University of La Verne
- Former names: Lordsburg College (1891–1917) La Verne College (1917–1977)
- Motto: Knowledge, Service, Vision
- Type: Private university
- Established: 1891; 135 years ago
- Religious affiliation: Secular (Historically Church of the Brethren)
- Endowment: $113.4 million (2020)
- President: Risa E. Dickson
- Undergraduates: 2,713
- Other students: 5,804
- Location: La Verne, California, United States
- Campus: Suburban, 66 acres (27 ha);
- Colors: Green and Orange
- Nickname: Leopards
- Mascots: Leo and Lea
- Website: laverne.edu

= University of La Verne =

Private university in La Verne, California, US

The University of La Verne (ULV) is a private university in La Verne, California, United States.

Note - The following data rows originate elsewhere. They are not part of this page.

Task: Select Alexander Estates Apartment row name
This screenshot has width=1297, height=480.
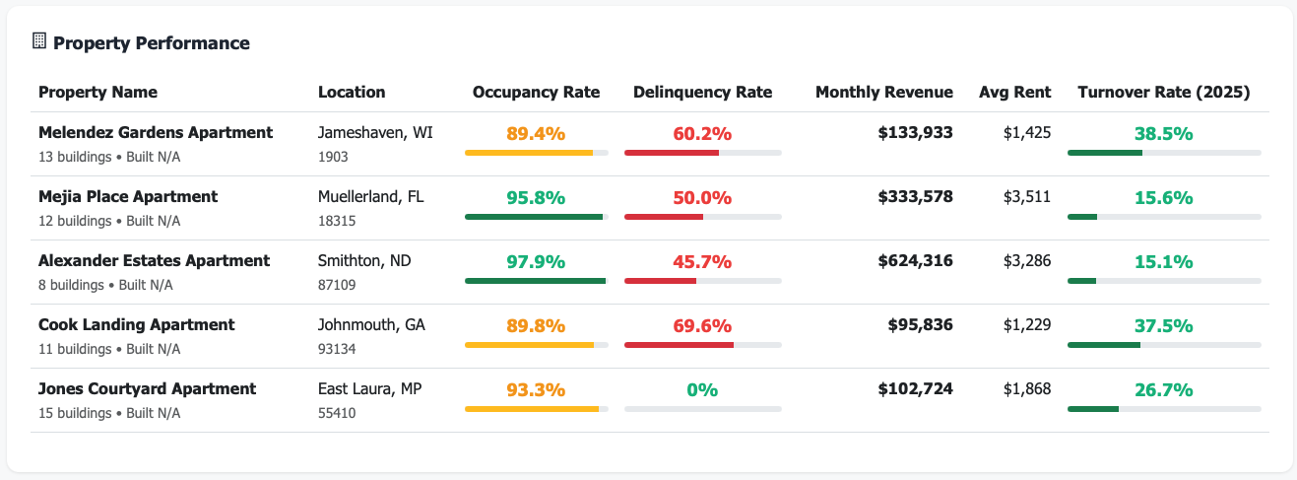Action: (x=154, y=260)
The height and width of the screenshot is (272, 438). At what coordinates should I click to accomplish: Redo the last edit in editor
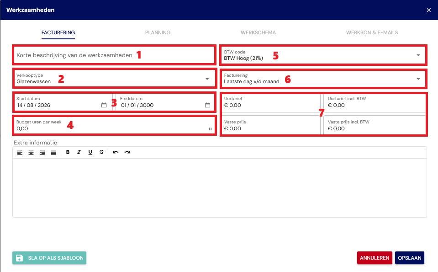click(x=127, y=152)
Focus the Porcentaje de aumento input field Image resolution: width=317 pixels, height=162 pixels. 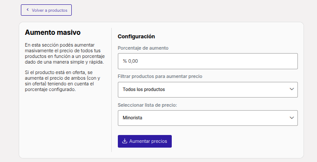(x=207, y=61)
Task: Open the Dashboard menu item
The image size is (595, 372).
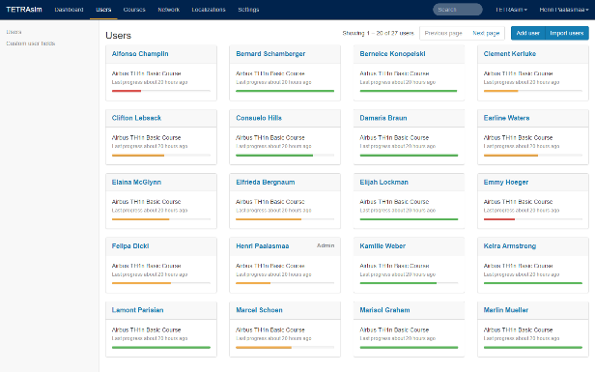Action: click(70, 10)
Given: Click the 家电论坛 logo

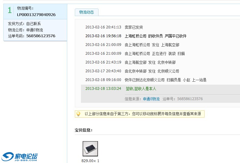Looking at the screenshot, I should pos(20,157).
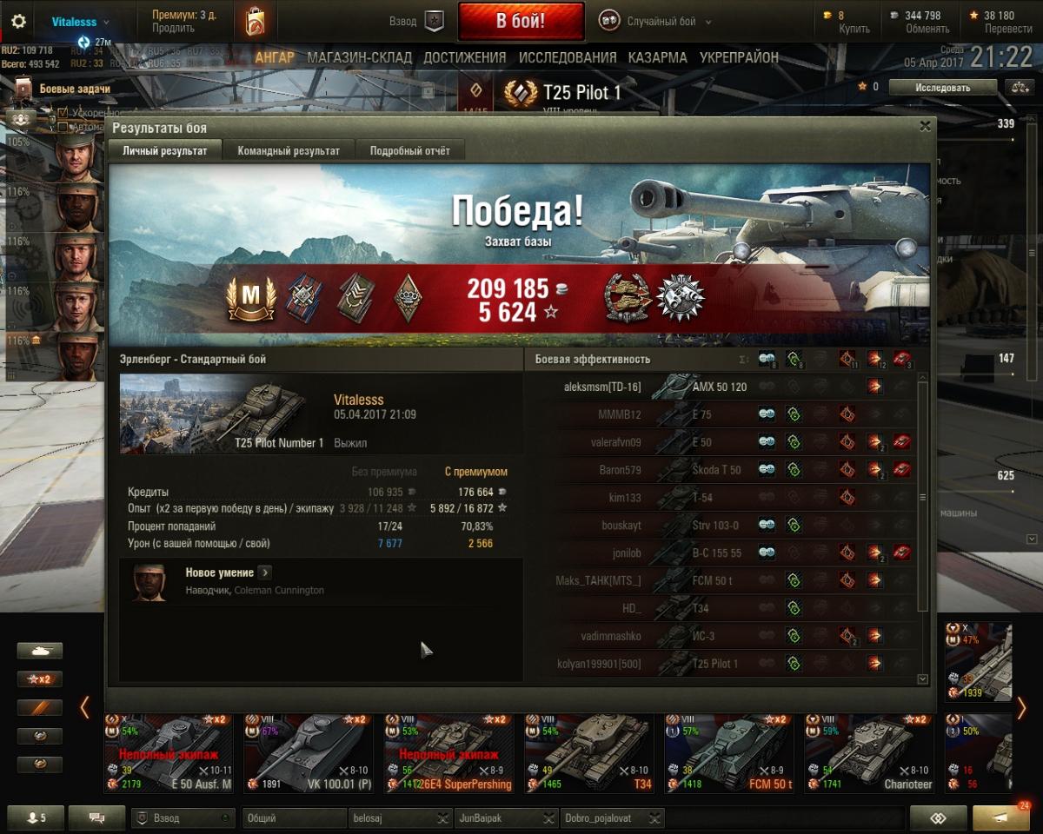Screen dimensions: 1043x834
Task: Click the Исследовать research button
Action: (x=942, y=87)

Founded in 1891, the university is composed of the College of Arts & Sciences, College of Business & Public Management, the LaFetra College of Education, College of Law, College of Health and Community Well-Being, an online adult school, two military centers, and a Regional Campus Administration that oversees six regional campuses. It awards undergraduate, graduate, and doctoral degrees. Many of their classes are taught at smaller campuses throughout the greater Los Angeles area and Kern County.

==History==

=== Lordsburg College ===
The University of La Verne was founded in 1891 as "Lordsburg College" by members of the Church of the Brethren, a German Christian sect originating from the Schwarzenau Brethren. Historically, the Brethren are considered one of the "peace churches", like the Quakers and the Mennonites, and slots on the Board of Trustees are still held for members. The baccalaureate ceremony is held at the local Church of the Brethren, and the holder of the post of campus minister must be a member of the Church of the Brethren.

The Lordsburg College originally opened in a hotel building located on the corner of 3rd Street and D Street in La Verne, CA (then called Lordsburg). The hotel is rumored to never have hosted a single paying guest, as the interest in land around Southern California had subsided by the time the hotel was complete. In 1899, two members of the Church of the Brethren repurposed the hotel as a college, purchasing it along with 100 city lots for $15,000. The Lordsburg College building was demolished in 1928, shortly after the completion of Founders Hall.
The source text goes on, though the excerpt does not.